As a homework exercise for Advanced Statistical Mechanics I need to derive the canonical partition functions for the following systems:

• Single component ideal gas on a square lattice
• Single component ideal gas in real space
• Partition function for a lattice gas on a square lattice where each lattice site can only have a single particle, but neighbouring particles do not interact

I do not want any final answers as I would like to derive them myself, but I'd like to know a strategy on how to solve this problem. My guess is that I have to use the general formula for the canonical partition function $$ Z(N,V,T) = \sum_mexp(-\beta \epsilon_m) $$ Where $e_m$ is the energy of state $m$ and $\beta = 1/k_bT$.
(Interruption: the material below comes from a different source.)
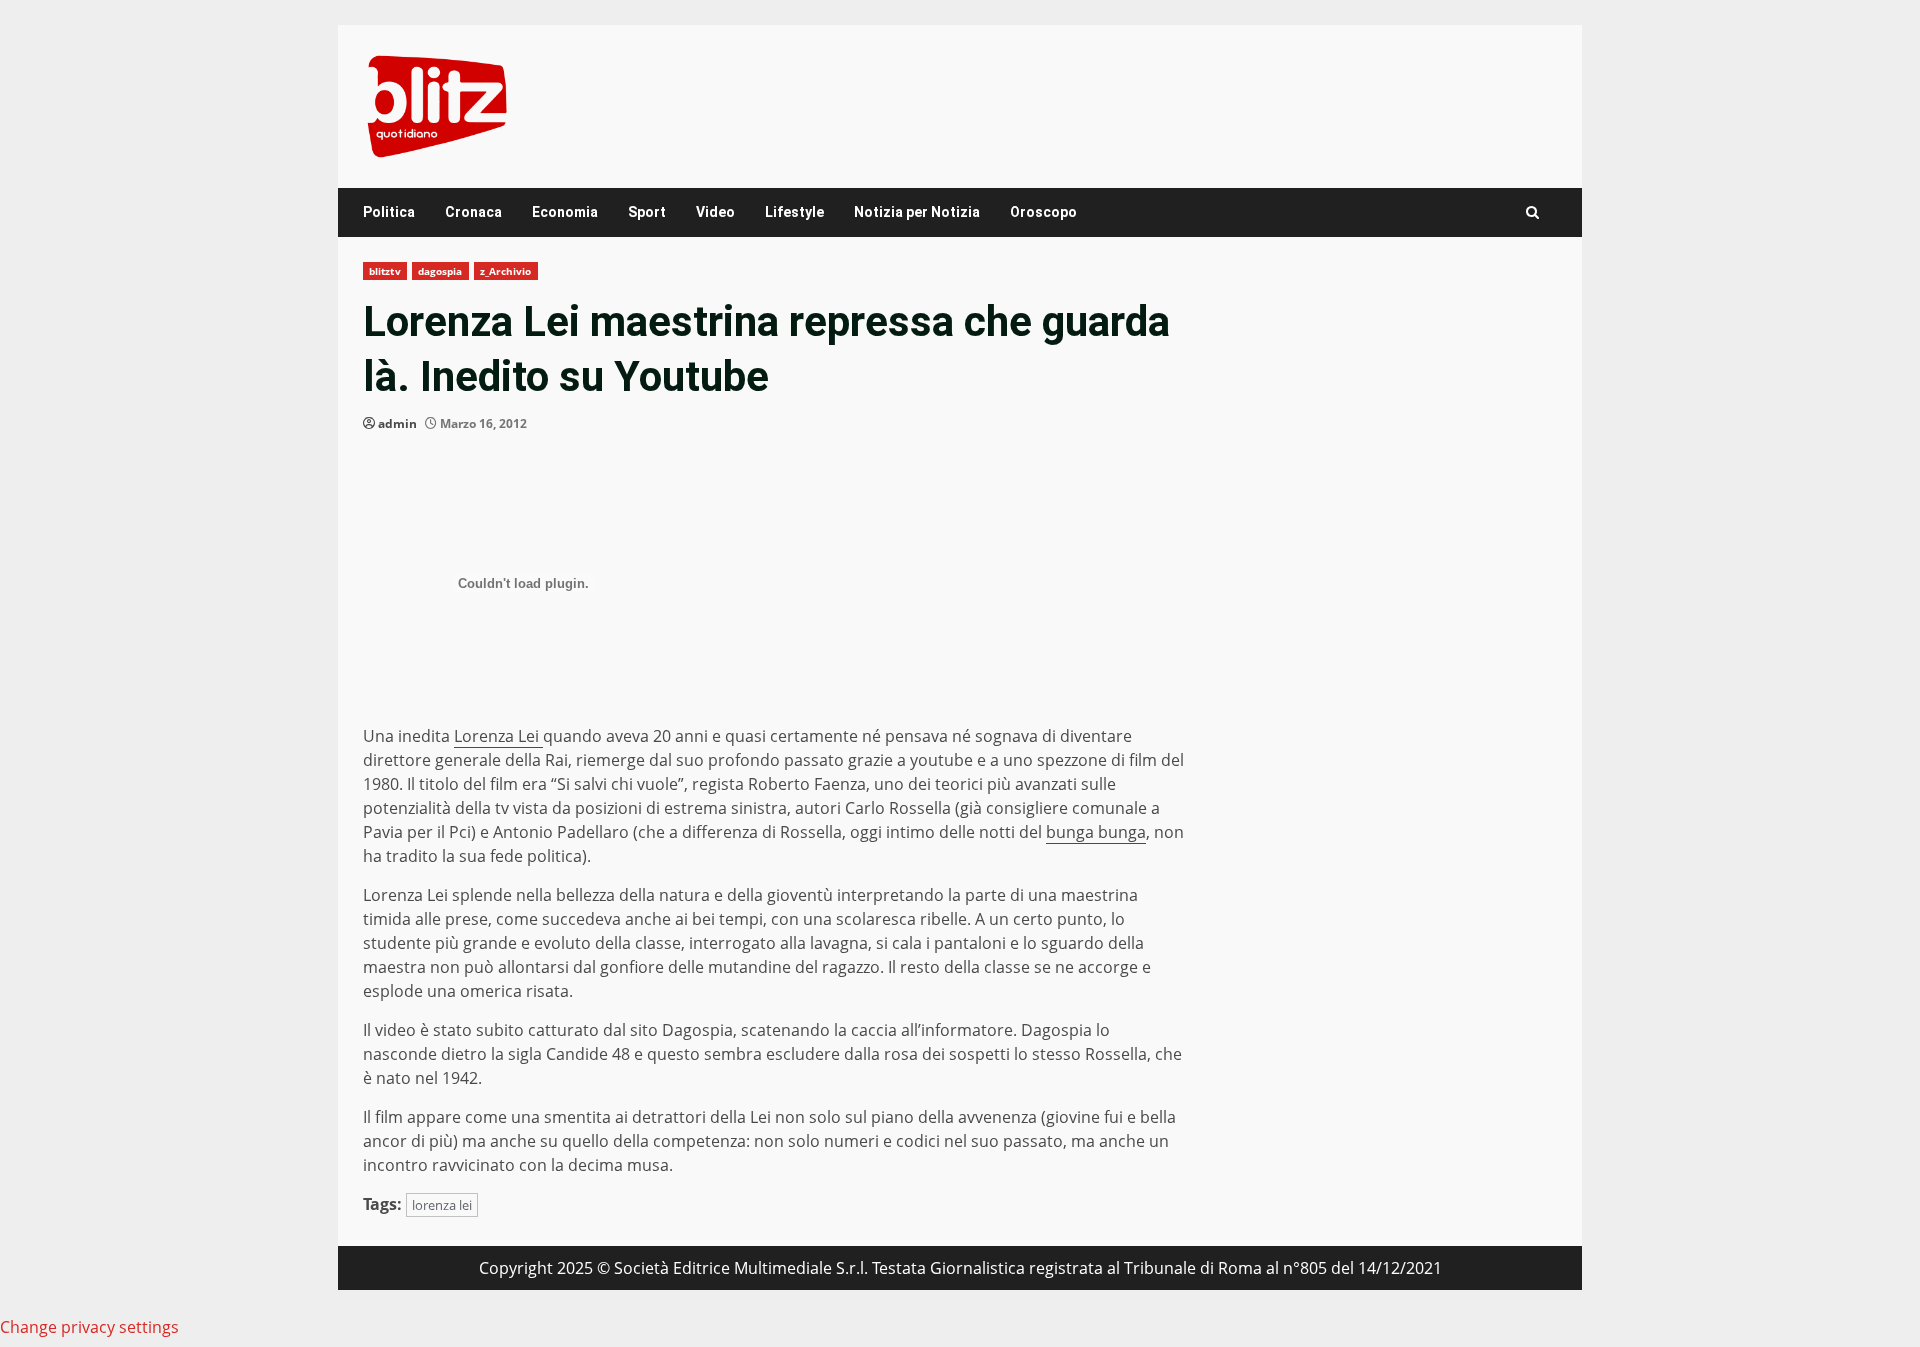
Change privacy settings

Normally when solving these kind of problems I simply determine $e_m$ but I'm not sure how to do this for this problem.

Answer 1

The correct formula for the canonical partition function is

$Z = \sum_{\sigma \in \text{conf}} e^{- \beta E(\sigma)} $,

where $\sigma$ is a configuration and $E$ is the energy functional. Now if you want to want to transfer this to a sum over energies, one obtains

$Z = \sum_{E \in \text{Spec}} N(E) e^{-\beta E} $

in the case where Spec, the set of possible energies is discrete and $N(E)$ is the number of states with a given energy; and

$Z = \int_0^\infty \rho(E) e^{-\beta E} d E $

for a continuous set of energies, and w.l.o.g. the lowest energy was set to zero. Here $\rho(E) \geq 0$ is the density of states.

Now to your problems. Recall that "ideal" means that the particles are non-interacting. That means that the partition function $Z_N$ of $N$ particles is given as

$Z_N = (Z_1)^N , $

where $Z_1$ is the partition function of one particle (try proving this if you are not sure why). Then in the first two cases it might be good idea to enumerate the particles by their momentum or their crystal momentum. For the last problem you simply have to restrict the configurations to those with no particles at the same lattice point.

I hope i haven't given away too much and have still helped you!